Berbagai kegiatan nasional digelar untuk memeriahkan peringatan ini, seperti Doa Kebangsaan di Kawasan Tugu Proklamasi dan Merdeka Run 8.0K. Pemerintah Daerah Khusus Jakarta turut mendukung semangat kemerdekaan dengan memberikan insentif berupa tarif khusus transportasi publik sebesar Rp80.
Tanggal 18 Agustus juga ditetapkan sebagai hari libur nasional untuk mendorong partisipasi masyarakat dalam semangan kemerdekaan.
Meskipun demikian, peringatan ini bukan sekadar seremoni. Ia adalah kesempatan untuk mengevaluasi capaian bangsa, terutama dalam konteks pemerintahan saat ini dan dinamika global yang terus berubah.
Indonesia, sebagai negara dengan sumber daya alam dan manusia yang melimpah, terus berupaya mempertahankan kedaulatan dan relevansinya di tengah persaingan global.
Pada 2025, pemerintahan Presiden Prabowo Subianto menekankan visi “Indonesia Maju” dengan fokus pada kolaborasi inklusif dan partisipasi masyarakat. Beberapa kebijakan utama yang menonjol, antara lain peningkatan kesejahteraan rakyat. Pemerintah menggandeng pelaku usaha retail untuk menghadirkan diskon belanja nasional hingga 80 persen, serta memperkuat infrastruktur transportasi publik di Jakarta dengan tarif khusus, selama peringatan kemerdekaan.
Kebijakan lain adalah penguatan identitas nasional. Kegiatan, seperti doa kebangsaan dan kirab bendera menegaskan komitmen pemerintah untuk memperkuat nilai-nilai Pancasila dan Bhinneka Tunggal Ika, dengan penekanan pada toleransi dan pluralisme.

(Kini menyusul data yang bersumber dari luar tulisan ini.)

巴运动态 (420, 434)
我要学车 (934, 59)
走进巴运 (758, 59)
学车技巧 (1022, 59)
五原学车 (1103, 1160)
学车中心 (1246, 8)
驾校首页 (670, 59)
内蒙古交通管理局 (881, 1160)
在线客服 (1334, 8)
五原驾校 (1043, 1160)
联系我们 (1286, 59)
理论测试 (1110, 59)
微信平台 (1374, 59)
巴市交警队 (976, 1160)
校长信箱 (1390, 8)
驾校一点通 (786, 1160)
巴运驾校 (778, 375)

Kemudian, diplomasi dan pembangunan manusia. Indonesia aktif berperan dalam forum internasional, seperti ASEAN, untuk mempromosikan pembangunan manusia yang inklusif dan tangguh.
Namun, pemerintahan saat ini juga menghadapi tantangan domestik. Beberapa unggahan di media sosial menunjukkan kekhawatiran masyarakat terhadap korupsi yang belum tertangani, minimnya lapangan kerja, dan kesulitan generasi muda dalam mengaktualisasikan diri.
Aksi mahasiswa, seperti yang dilakukan oleh Badan Eksekutif Mahasiswa Seluruh Indonesia(BEM SI) pada Juli 2025 menuntut penegakan hukum yang lebih tegas dan pengusutan kasus-kasus korupsi, mencerminkan ketegangan sosial-politik yang belum reda.
Dinamika geopolitik global pada 2025 ditandai dengan ketegangan antara kekuatan besar, seperti Amerika Serikat, China, dan Rusia, serta isu-isu, seperti perubahan iklim, perdagangan internasional, dan konflik regional. Sebagai negara kepulauan terbesar dan anggota ASEAN, Indonesia memiliki posisi strategis dalam menavigasi dinamika ini.
Indonesia tetap memegang prinsip bebas-aktif dalam politik luar negerinya, sebagaimana diwariskan dari era Soekarno dan Hatta. Prinsip ini berlandaskan Pancasila dan UUD 1945, yang menekankan kontribusi pada ketertiban dunia berdasarkan kemerdekaan, perdamaian abadi, dan keadilan sosial.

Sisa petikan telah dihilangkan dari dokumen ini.